Lázaro Alves se apresentou acompanhado de uma advogada e contou sua versão sobre o crime, que terminou com a morte de Adriano Moreira de Souza, 31, no condomínio Wilson Pressoto.
"Ele quis dizer que foi um acidente. Disse que chegou em casa por volta das 5 horas, de um aniversário, onde havia ingerido bebida alcoólica. Por volta das 6 horas, seu padrasto o chamou para trabalhar e ele disse que não iria. Ele alega que nesse momento o padrasto o xingou de vagabundo e iniciou uma discussão que terminou em uma luta corporal", disse o delegado da especializada, Márcio Murari.
O jovem disse que, após a briga, Adriano tentou enforcá-lo, versão diferente da apresentada por testemunhas já ouvidas pela Polícia Civil.
"Ele afirma que o padrasto tentou enforcá-lo e teria corrido para a cozinha, onde pegou a faca para se defender. Sua irmã, nesse momento, tentou intervir e acidentalmente ele atingiu o padrasto. Claro que isso é uma tese de defesa, instruído pela advogada. Nós temos provas que a verdade não é essa", continuou Murari.

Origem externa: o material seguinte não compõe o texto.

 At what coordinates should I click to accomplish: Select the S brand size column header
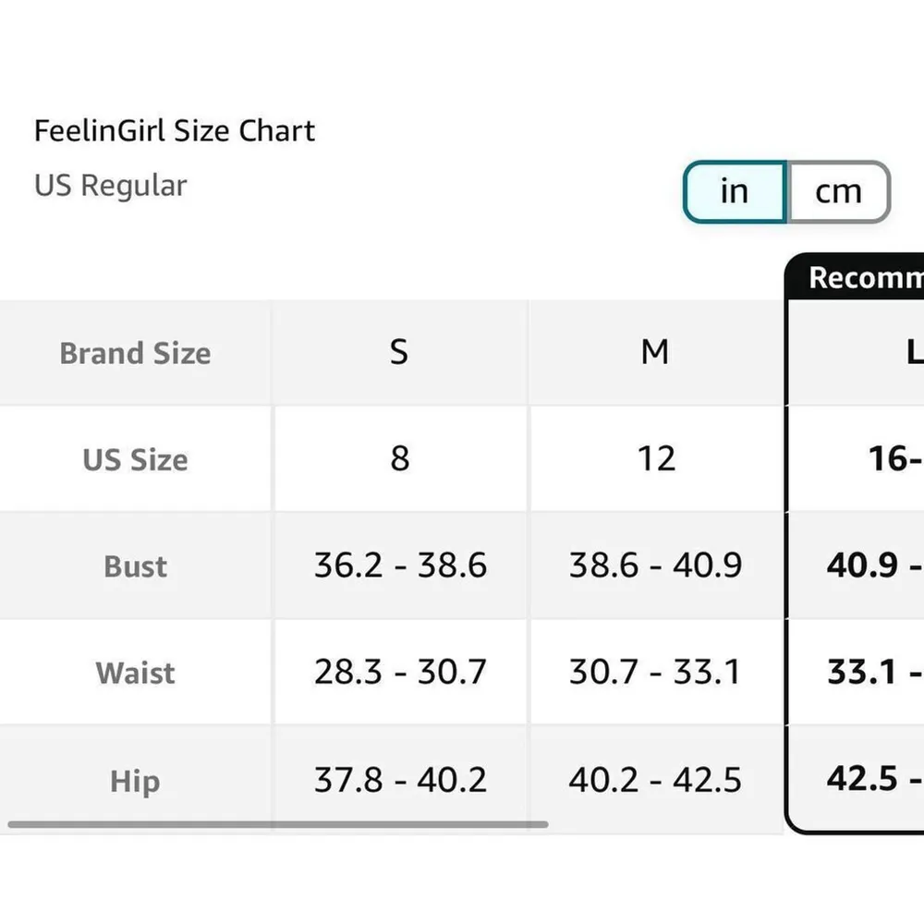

O jovem ainda contou aos investigadores que nunca havia tido uma discussão com o padrasto e que o convívio com ele sempre foi pacífico. E o que motivou o crime foi ele estar embriagado e não querer ir trabalhar.
Após ser ouvido, o rapaz foi indiciado por homicídio doloso e responderá inicialmente em liberdade, já que não foi pego em flagrante.
O jovem estava foragido desde a manhã do crime.
O corpo de Adriano foi velado no sábado, 27. Ele trabalhava em uma empresa de engenharia em Olímpia, mas por conta da pandemia estava em Franca. Para complementar a renda, ele estava realizando serviços em uma obra e o enteado estava o ajudando.